Extracted data entries:
###
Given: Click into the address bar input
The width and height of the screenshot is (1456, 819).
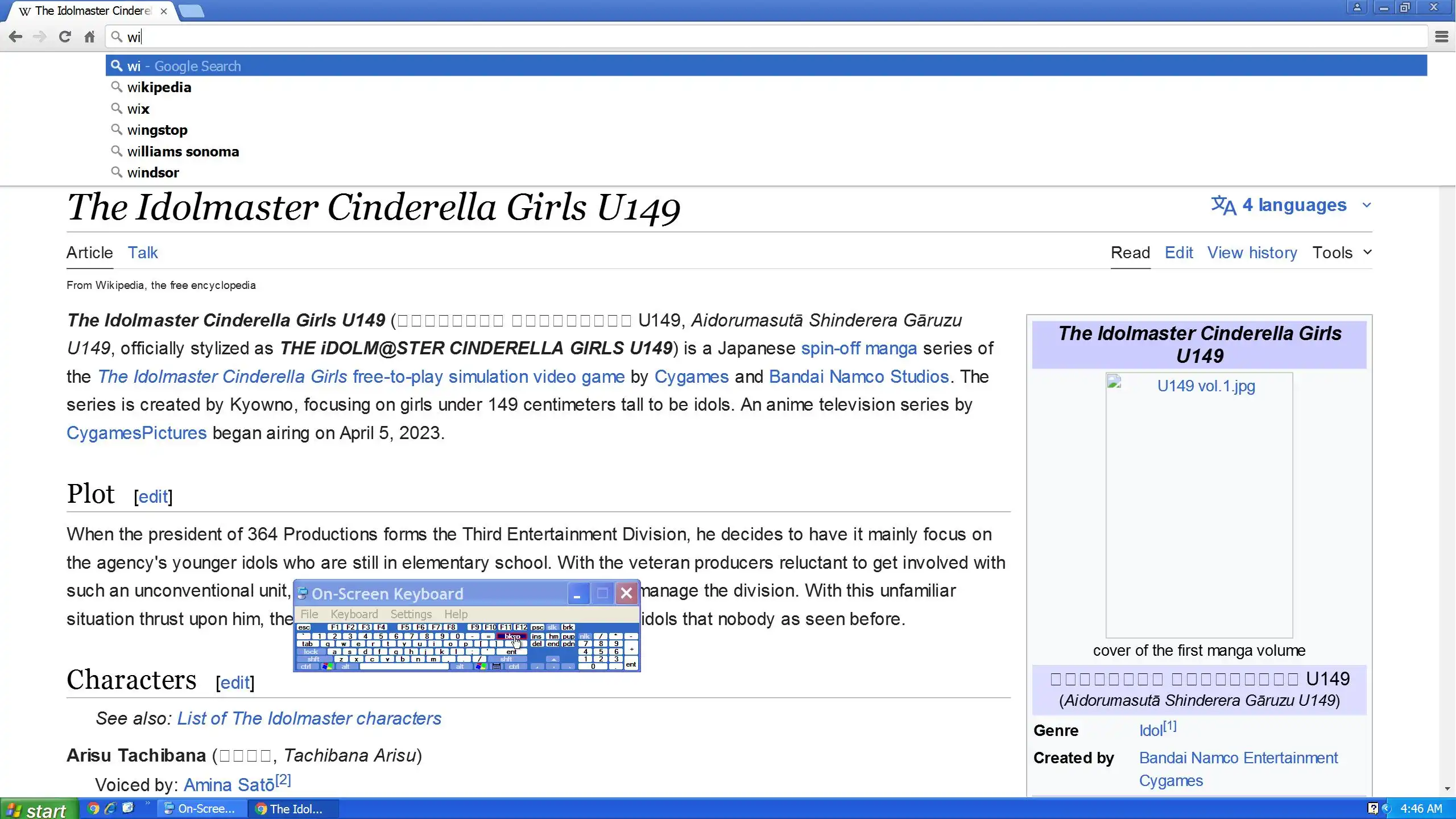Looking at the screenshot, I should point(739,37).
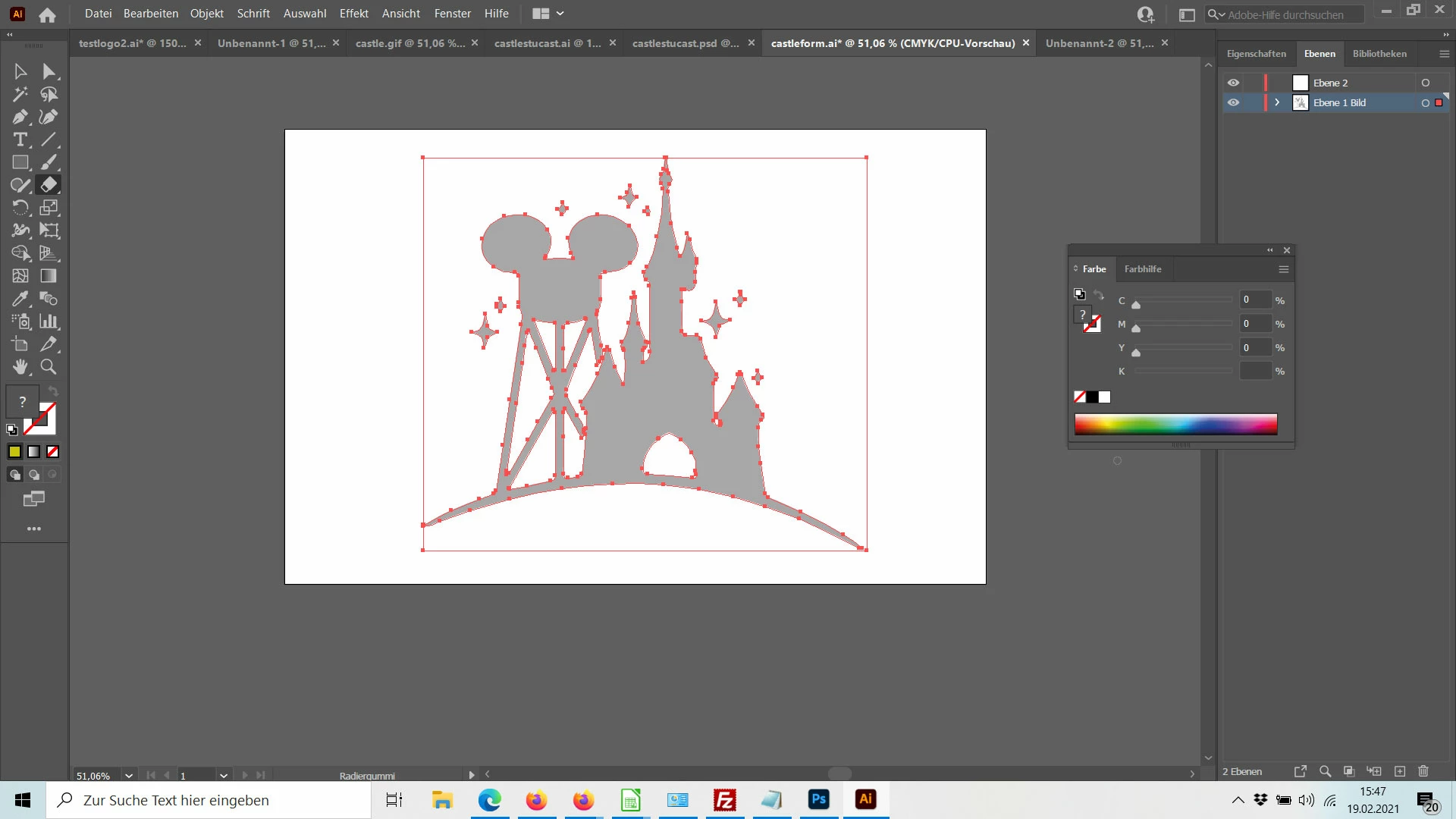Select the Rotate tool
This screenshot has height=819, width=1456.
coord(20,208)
###
#### ABOUT THIS EXERCISE
Pictures excluded, set down all the entries exactly.

#### TASK SOLUTION
Given: Click into the address bar input
The width and height of the screenshot is (1456, 819).
Looking at the screenshot, I should point(739,37).
Select the Rotate tool
This screenshot has height=819, width=1456.
coord(20,208)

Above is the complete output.